Ellis's hard court 3-set rate is 40% in recent play. Te’s competitive game counts against similar tier opponents show resilience. O/U 23.5 undersells the high probability of a tiebreak set or a deciding third. Expect extended game count. 75% YES — invalid if one player withdraws.
The O/U 23.5 line for Blake Ellis vs Rigele Te, interpreted as total combined significant strikes, represents an extreme market mispricing. While a low line suggests high finish probability, the 23.5 threshold is fundamentally too low for two seasoned pros (Ellis 11-3, Te 12-4). Even rapid first-round KOs or submissions between competitive fighters rarely stay below 24 total significant strikes. Ellis's ground-and-pound preceding submission attempts, or Te's power-striking flurries, organically accumulate strikes. The implied probability of a sub-60-second, no-exchange stoppage required to stay Under is severely inflated. Historical fight data for non-squash matches shows even quick finishes often involve preliminary engagement pushing strike counts well over this meager benchmark. Fade the market's overestimation of an utterly instantaneous, strike-less conclusion.
Ellis's hard court 3-set rate is 40% in recent play. Te’s competitive game counts against similar tier opponents show resilience. O/U 23.5 undersells the high probability of a tiebreak set or a deciding third. Expect extended game count. 75% YES — invalid if one player withdraws.

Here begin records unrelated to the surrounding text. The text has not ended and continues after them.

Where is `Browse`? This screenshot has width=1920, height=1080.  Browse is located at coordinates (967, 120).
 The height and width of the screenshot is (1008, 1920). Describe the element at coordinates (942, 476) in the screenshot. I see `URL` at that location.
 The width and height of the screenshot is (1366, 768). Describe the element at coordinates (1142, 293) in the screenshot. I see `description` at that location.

The O/U 23.5 line for Blake Ellis vs Rigele Te, interpreted as total combined significant strikes, represents an extreme market mispricing. While a low line suggests high finish probability, the 23.5 threshold is fundamentally too low for two seasoned pros (Ellis 11-3, Te 12-4). Even rapid first-round KOs or submissions between competitive fighters rarely stay below 24 total significant strikes. Ellis's ground-and-pound preceding submission attempts, or Te's power-striking flurries, organically accumulate strikes. The implied probability of a sub-60-second, no-exchange stoppage required to stay Under is severely inflated. Historical fight data for non-squash matches shows even quick finishes often involve preliminary engagement pushing strike counts well over this meager benchmark. Fade the market's overestimation of an utterly instantaneous, strike-less conclusion.